This time though, when Yasha comes over its a special occasion.

Jester’s doing her first burlesque performance tonight, which is all she’s been talking about for the past month and a half. Apparently her mother was a very well-regarded burlesque performer who would, with a lot of winking on Jester’s part, do some extra behind-the-curtain performances as well. If what Yasha says is true about her supposed finances, her mother must indeed service some _very_ well-to-do people.

Molly is very fond of Jester. She always tries to make people smile and that’s something he values highly. He’s even, under _careful_ supervision, allowed her to design some of the tattoos on his lower back.

He is a little disappointed that he will have to watch most of the performance from the bar, but his co-worker called in sick last minute and there was no one else to pick up his shift. He does have a good view of the table Beau’s at with some other friends Jester has brought in to watch her debut.

Or more accurately, the table that Beau is currently ditching in favor of a spot near Yasha, who is leaning up against the wall near the bar. Probably a combination of social nervousness and wanting to keep Molly company.

Seeing the way Beau mirrors the arms-crossed posture of Yasha makes Molly smile to himself. Yasha’s the type of person who’s attracted a long list of admirers, and consequently left a lot of people disappointed in her wake. He’s interested to see how this one will play out.

He pulls a couple of flashier stunts with his drink mixing tonight, a lot of juggling and trick shots, partially just to make Beau and Yasha roll their eyes. But also, he’s the one getting extra tips so it’s a two-in-one gratification he’ll take any day.

Enough time passes that eventually even Beau realizes it would be rude not to return to her friends, or maybe she’s just reached her flustered limit and tells Yasha she’ll see her later. Molly gives her table a closer eye over when they welcome her back:

A tall orcish-looking man in a black shirt that compliments the very handsome salt-and-pepper he’s got going on.

A goblin woman he almost missed that he’s pretty sure is already halfway to sloshed.

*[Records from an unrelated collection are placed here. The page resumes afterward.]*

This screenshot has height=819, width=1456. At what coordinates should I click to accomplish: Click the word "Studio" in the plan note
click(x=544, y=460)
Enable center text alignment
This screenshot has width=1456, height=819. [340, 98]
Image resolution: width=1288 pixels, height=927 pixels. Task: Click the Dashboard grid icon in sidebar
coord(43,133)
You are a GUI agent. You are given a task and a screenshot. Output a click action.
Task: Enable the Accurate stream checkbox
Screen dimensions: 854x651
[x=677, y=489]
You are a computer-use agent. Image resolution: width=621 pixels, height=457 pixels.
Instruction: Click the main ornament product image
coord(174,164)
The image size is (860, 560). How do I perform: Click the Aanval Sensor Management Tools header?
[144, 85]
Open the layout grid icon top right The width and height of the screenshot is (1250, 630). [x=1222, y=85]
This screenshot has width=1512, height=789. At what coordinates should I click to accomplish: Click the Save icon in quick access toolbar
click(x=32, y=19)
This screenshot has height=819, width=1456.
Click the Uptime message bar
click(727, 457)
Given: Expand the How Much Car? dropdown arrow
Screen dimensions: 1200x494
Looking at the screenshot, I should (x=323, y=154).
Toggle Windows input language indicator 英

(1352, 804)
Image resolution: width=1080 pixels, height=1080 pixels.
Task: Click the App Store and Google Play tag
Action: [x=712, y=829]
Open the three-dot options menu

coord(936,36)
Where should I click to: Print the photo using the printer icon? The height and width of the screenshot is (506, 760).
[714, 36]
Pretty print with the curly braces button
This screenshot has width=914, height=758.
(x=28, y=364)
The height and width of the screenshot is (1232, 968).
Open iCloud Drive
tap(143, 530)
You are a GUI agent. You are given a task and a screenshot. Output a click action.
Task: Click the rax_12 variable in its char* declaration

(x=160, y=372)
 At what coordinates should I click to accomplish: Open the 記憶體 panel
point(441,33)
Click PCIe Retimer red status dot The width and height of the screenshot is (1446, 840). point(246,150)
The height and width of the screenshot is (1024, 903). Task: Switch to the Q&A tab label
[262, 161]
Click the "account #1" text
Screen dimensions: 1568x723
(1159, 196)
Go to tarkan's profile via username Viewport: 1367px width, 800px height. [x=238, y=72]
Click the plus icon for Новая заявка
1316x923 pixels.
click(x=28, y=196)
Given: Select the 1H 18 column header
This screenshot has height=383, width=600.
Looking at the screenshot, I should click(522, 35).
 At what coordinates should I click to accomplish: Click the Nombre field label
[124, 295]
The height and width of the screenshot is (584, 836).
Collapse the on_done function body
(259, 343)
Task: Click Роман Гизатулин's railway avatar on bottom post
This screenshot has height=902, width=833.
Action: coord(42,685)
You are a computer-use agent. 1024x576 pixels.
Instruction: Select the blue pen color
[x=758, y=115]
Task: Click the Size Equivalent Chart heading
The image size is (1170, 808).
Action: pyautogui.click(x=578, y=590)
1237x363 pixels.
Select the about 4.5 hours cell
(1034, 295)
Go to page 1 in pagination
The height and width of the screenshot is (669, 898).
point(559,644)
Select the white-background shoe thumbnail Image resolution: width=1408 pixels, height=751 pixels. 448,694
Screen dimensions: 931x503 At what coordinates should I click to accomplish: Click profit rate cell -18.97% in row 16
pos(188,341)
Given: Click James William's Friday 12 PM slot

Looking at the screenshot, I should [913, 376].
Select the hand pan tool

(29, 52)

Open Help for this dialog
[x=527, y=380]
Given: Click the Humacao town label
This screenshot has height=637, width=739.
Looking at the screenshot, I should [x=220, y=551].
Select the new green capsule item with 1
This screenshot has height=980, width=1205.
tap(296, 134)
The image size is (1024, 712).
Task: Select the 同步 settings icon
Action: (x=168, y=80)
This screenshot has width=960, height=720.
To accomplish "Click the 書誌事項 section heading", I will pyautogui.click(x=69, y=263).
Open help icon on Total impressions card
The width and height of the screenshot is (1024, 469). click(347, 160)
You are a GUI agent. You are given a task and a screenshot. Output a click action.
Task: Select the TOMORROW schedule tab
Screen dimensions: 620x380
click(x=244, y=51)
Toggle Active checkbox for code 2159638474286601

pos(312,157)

And a dude in a brown sweater who hasn’t looked up from his phone since they arrived.

Hm.

Molly returns to his barkeep duties, only wondering about them vaguely in the back of his mind. They’re not the weirdest people he’s seen in the place.

Not by a longshot.

Somewhere around the ten minute mark before the show is scheduled to start, Beau suddenly comes rushing up through the crowd, but to his immense surprise instead of Yasha, she veers off in his direction. Before he can get out a syllable she thrusts her body onto the bar, stashing something onto the shelf directly under the counter.

She looks at him with a wild grin on her face, “Keep this away from Caleb.” And she’s gone.

Molly glances down at the phone that Beau has just imposed onto his bar. As he goes to reach for it, a familiar brown sweater rushes up to the counter, looking flustered and not a little bit irritated.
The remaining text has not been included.